I know this because it was printed on my free map of the slopes, but I was also reminded by Dave, a square-jawed young American. We were travelling up the mountainside in a gondola towards the 11,053ft summit; he, smart and confident in the bright blue uniform of a "host" (one of a team hired to keep an eye on ordinary skiers); me, bulging in an ill-fitting and out-of-date jump suit.

"If I hear someone cussing, I'll put a slash across his ski pass [one- day price: $40] as a warning," Dave explained happily. "Most people only do it because they are so excited. But if they continue, I'll tear up their pass - at least, if they're using four- letter words. We want this to be a place where families can enjoy themselves."

These are, of course, admirable sentiments. But in the circumstances they were also rather unreasonable. For, peering out of the gondola windows at the surrounding white expanse, it was almost impossible not to utter an expletive in sheer amazement. Those little green bushes in the snow below were not, as they seemed, young Christmas trees, but full grown 30ft pines, buried to their leaf-tips.

This year, parts of the Sierra Nevada mountains, a range that begins north of the Mojave Desert in eastern California and runs northwards for 400 miles, have been covered by more than 20ft of snow. This is not merely good news for the thousands of wealthy young southern Californians, who pour northwards in their Jeeps and Broncos to their winter playground, and who can now look forward to skiing on 4 July, Independence Day; it is also a godsend for the vast metropolis of Los Angeles. This year's heavy rains have ensured - albeit briefly - that the desert city, so often plagued by drought, can be sure that it has a healthy supply of the one commodity it usually lacks: water.

To get to Mammoth, the skiers weaving around the slopes beneath our gondola had completed a journey that should have reminded them that this is a profoundly serious issue in America's far west. Most of the resort's visitors come from the LA area, and make the five-hour journey northwards up the Interstate 395 and along the arid bottom of the Owens River Valley, scene of the most bitter war over water in US history.

Ninety-odd years ago, the valley was a thriving farming community, marketed by eager estate agents to newcomers as America's Switzerland. But that was before LA city officials covertly bought up most of the local land and water rights and built a 233-mile aqueduct, channelling the water southwards to their rapidly expanding city. These days it is one of a complex of giant canals and aqueducts which feed water from the Rockies and Sierras to heavily-populated southern California.

Evidence of this huge water grab - which prompted a spate of bombings during the Twenties and was the theme of the movie Chinatown - is still impossible to avoid. The highway sweeps across mile after mile of barren waste, a seemingly endless expanse of rubble and sagebrush. There are no fruit orchards, no wheat fields, and little agriculture beyond grazing. What were once the valley's booming farming towns are now service centres, mostly comprising motels, garages, fast food joints and bric--brac shops for tourists.

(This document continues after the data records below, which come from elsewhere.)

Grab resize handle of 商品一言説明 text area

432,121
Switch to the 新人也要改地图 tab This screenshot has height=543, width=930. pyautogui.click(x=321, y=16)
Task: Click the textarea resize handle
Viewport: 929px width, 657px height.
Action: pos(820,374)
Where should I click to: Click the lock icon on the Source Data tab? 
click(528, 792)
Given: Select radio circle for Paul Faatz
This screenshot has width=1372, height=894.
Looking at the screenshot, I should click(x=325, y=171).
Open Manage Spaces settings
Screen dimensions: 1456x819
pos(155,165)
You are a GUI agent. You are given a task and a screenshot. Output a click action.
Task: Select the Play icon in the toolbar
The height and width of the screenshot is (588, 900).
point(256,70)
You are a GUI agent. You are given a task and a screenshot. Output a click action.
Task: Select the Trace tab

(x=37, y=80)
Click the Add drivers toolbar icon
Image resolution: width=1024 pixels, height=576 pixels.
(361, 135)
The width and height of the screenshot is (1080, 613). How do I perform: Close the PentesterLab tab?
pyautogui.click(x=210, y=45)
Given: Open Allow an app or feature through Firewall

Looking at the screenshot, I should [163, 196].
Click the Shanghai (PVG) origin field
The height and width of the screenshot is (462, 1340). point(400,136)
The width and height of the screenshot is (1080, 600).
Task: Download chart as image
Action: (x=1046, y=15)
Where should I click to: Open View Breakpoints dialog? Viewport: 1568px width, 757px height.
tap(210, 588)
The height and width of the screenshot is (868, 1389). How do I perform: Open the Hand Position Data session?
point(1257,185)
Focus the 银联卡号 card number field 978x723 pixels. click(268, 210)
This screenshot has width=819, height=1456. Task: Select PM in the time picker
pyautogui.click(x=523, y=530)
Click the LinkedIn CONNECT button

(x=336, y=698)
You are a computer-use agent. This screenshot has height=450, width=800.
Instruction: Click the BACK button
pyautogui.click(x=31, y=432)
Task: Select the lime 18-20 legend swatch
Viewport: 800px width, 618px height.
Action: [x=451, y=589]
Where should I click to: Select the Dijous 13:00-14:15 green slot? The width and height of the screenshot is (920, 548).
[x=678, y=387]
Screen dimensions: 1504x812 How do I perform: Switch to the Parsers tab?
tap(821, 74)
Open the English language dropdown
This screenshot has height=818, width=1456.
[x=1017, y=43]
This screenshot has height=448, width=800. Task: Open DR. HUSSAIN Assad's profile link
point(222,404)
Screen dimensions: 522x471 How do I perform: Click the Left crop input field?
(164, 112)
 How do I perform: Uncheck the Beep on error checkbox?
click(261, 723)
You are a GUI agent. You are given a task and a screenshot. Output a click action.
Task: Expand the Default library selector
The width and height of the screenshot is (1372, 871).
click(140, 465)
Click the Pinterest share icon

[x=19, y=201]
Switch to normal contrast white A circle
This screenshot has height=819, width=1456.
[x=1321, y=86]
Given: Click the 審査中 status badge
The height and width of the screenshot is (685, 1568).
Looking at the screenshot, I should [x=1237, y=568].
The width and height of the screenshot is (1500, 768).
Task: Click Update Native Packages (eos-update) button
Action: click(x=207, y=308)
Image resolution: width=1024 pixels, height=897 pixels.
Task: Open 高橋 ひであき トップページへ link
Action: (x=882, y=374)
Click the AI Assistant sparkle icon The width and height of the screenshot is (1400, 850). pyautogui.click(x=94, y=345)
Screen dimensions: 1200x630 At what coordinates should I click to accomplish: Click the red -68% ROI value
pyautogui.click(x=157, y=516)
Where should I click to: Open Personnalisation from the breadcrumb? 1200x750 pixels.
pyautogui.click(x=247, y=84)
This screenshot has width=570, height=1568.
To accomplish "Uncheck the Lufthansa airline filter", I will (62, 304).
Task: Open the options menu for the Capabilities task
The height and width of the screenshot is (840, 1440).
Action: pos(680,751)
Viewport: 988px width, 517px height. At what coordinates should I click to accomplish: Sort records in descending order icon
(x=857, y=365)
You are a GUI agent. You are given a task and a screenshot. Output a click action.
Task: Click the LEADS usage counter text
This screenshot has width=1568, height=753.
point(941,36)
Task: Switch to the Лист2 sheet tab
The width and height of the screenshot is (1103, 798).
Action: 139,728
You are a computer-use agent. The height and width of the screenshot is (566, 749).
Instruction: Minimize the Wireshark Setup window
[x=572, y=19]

To what extent any of this worries Mammoth's non-swearing guests as they sweep through the valley floor in their smart new four-wheel drive vehicles is hard to assess, but there are precious few signs they care. You only have to drive the other way down the highway - south into LA - past the swimming pools, the scores of golf courses, the endless lush gardens, to realise that the recent seven years of drought has done nothing to abate the city's profligate use of water. At the moment the city's reservoirs are full to bursting, but LA will eventually suffer for this - when the next dry spell comes along, and the snow is not so thick at the top of Mammoth Mountain.